Writer and broadcaster

Know your cod and plaice. Published in The Guardian.

If there are three things guaranteed to induce white noise between your ears, it’s anything to do with the EU, fishing quotas and maps of the sea with shaded bits. We have all of these, and more, in the latest report from the Royal Commission on Environmental Pollution, which next week will recommend a 30% shut-down of North Sea fisheries. The message most people will take from the coverage is that fish such as cod, haddock and plaice are endangered. Good. This is a valuable lesson.

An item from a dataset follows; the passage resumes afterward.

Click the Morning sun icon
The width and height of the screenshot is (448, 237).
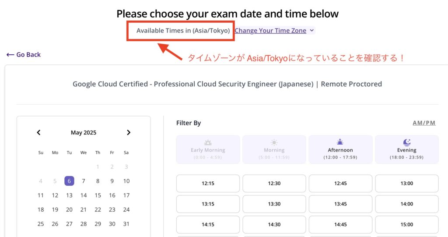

However, the demand for fish is set by the consumer, not by fishermen, and there is little here to empower the man or woman with the money and the shopping list. And in all the reams of reports coming out of Brussels, no heat is ever put on the supermarkets. Instead, recommendations, policies and cuts hammer away at fishermen – a dispirited community bound by so much EU red tape it’s a surprise more don’t hang themselves with it out of desperation.

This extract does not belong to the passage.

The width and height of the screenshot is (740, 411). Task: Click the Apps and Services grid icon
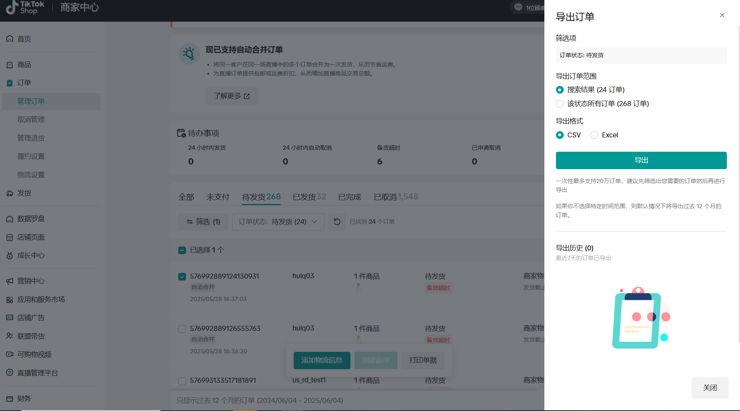(x=10, y=300)
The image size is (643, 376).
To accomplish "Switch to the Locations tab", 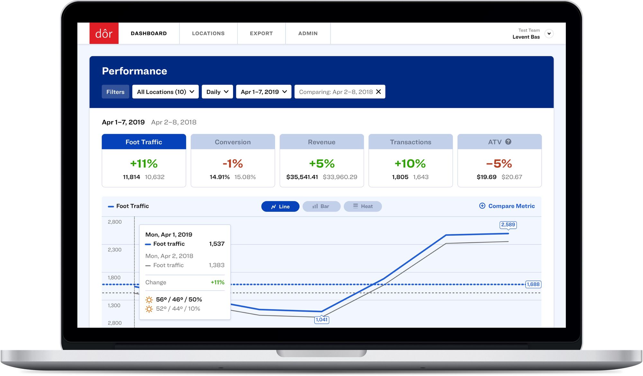I will [208, 33].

The simple fact is that there is nothing in supermarkets to tell us what fish is “good” – as in sustainable – and which is “bad”. Sure, there are stickers and an admirable scheme by the Marine Stewardship Council, but it covers just half a dozen species of fish and it’s an emblem I rarely see.

When such reports about fish stocks are published there is often some lip service paid to “what you, the consumer, can do”. The advice is that we should eat and shop more responsibly for our fish by asking questions. Has anyone ever tried doing this? Being a fisherman and not entirely ignorant about fish, I always ask about its provenance. But other than at a specialist fishmongers I am greeted with a blank stare by the entirely ignorant person on the other side of the counter.

If I am in a restaurant, asking where the fish is from rarely elicits an illuminating answer (“our fish supplier” is a not uncommon response). Few people have the time to shop responsibly, despite the best intentions. Anyway, why can’t it just be made easier?

There are two main problems. First, those involved in the buying and selling of fish are very often not specialists but “rotated” to the job as they would be rotated to another job – meat, soft drinks, frozen foods, vegetables – in another couple of years. Second, fish isn’t marked as sustainable because, if it was, it would become obvious just how much fish that wasn’t sustainable was sold. And therein lies the problem.

The subject of overfishing is incredibly complicated. It once took me two days, several phone calls and half a head of hair to get to grips with the common fisheries policy. The normal person shouldn’t have to bother with it. That’s what we pay government ministers for. Instead of putting all the heat on fishermen, Brussels should aim its bureaucratic blowtorch at supermarkets, and in so doing, arm the consumer; it can then work back from there.